TO DO:
Rewrite the items below, replacing "expiry" with "expiration" and changing nothing else.

------

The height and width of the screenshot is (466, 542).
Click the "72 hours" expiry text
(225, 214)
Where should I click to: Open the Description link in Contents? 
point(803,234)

------

THE RESULT:
The height and width of the screenshot is (466, 542).
Click the "72 hours" expiration text
(225, 214)
Where should I click to: Open the Description link in Contents? 
point(803,234)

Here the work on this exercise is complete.